* Required action:
Please print the records below exactly as they are.
*** Opening of Provided material ***
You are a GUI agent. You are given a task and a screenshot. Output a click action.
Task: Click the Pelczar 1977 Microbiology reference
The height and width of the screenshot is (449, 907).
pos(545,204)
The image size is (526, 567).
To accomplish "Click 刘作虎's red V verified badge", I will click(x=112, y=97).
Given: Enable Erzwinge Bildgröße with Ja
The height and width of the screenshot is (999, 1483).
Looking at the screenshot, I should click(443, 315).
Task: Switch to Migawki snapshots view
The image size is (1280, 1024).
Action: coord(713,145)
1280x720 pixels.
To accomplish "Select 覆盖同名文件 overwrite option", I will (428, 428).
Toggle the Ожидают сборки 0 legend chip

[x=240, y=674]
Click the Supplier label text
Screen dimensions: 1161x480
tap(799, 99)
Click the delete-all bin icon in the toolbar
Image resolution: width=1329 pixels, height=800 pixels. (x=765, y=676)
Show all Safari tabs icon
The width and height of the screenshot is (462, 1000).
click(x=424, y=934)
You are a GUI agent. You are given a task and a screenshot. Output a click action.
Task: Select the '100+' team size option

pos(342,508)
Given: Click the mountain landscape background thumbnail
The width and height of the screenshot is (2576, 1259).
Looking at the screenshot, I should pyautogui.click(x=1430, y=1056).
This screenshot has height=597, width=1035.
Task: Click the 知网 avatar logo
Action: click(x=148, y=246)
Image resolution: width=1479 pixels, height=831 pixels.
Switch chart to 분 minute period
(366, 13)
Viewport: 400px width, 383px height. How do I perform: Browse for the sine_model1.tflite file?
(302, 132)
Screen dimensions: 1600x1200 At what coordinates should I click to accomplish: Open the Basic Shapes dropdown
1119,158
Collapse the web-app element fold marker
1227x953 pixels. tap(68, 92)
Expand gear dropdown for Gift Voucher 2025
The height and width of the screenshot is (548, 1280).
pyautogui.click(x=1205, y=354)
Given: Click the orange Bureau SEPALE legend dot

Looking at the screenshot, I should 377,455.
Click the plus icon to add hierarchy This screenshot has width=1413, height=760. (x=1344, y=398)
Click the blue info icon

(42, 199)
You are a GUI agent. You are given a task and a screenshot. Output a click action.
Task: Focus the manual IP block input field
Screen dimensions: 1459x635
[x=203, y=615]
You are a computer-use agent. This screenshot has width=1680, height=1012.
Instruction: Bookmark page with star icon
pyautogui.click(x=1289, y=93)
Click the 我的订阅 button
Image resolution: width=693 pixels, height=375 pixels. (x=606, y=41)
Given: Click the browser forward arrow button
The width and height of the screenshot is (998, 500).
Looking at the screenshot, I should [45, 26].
*** Close of Provided material ***
* Answer box:
You are a GUI agent. You are given a task and a screenshot. Output a click action.
Task: Click the Pelczar 1977 Microbiology reference
The height and width of the screenshot is (449, 907).
pos(545,204)
The image size is (526, 567).
To accomplish "Click 刘作虎's red V verified badge", I will click(x=112, y=97).
Given: Enable Erzwinge Bildgröße with Ja
The height and width of the screenshot is (999, 1483).
Looking at the screenshot, I should click(443, 315).
Task: Switch to Migawki snapshots view
The image size is (1280, 1024).
Action: coord(713,145)
1280x720 pixels.
To accomplish "Select 覆盖同名文件 overwrite option", I will (428, 428).
Toggle the Ожидают сборки 0 legend chip

[x=240, y=674]
Click the Supplier label text
Screen dimensions: 1161x480
tap(799, 99)
Click the delete-all bin icon in the toolbar
Image resolution: width=1329 pixels, height=800 pixels. (x=765, y=676)
Show all Safari tabs icon
The width and height of the screenshot is (462, 1000).
click(x=424, y=934)
You are a GUI agent. You are given a task and a screenshot. Output a click action.
Task: Select the '100+' team size option

pos(342,508)
Given: Click the mountain landscape background thumbnail
The width and height of the screenshot is (2576, 1259).
Looking at the screenshot, I should pyautogui.click(x=1430, y=1056).
This screenshot has height=597, width=1035.
Task: Click the 知网 avatar logo
Action: click(x=148, y=246)
Image resolution: width=1479 pixels, height=831 pixels.
Switch chart to 분 minute period
(366, 13)
Viewport: 400px width, 383px height. How do I perform: Browse for the sine_model1.tflite file?
(302, 132)
Screen dimensions: 1600x1200 At what coordinates should I click to accomplish: Open the Basic Shapes dropdown
1119,158
Collapse the web-app element fold marker
1227x953 pixels. tap(68, 92)
Expand gear dropdown for Gift Voucher 2025
The height and width of the screenshot is (548, 1280).
pyautogui.click(x=1205, y=354)
Given: Click the orange Bureau SEPALE legend dot

Looking at the screenshot, I should 377,455.
Click the plus icon to add hierarchy This screenshot has width=1413, height=760. (x=1344, y=398)
Click the blue info icon

(42, 199)
You are a GUI agent. You are given a task and a screenshot. Output a click action.
Task: Focus the manual IP block input field
Screen dimensions: 1459x635
[x=203, y=615]
You are a computer-use agent. This screenshot has width=1680, height=1012.
Instruction: Bookmark page with star icon
pyautogui.click(x=1289, y=93)
Click the 我的订阅 button
Image resolution: width=693 pixels, height=375 pixels. (x=606, y=41)
Given: Click the browser forward arrow button
The width and height of the screenshot is (998, 500).
Looking at the screenshot, I should [45, 26].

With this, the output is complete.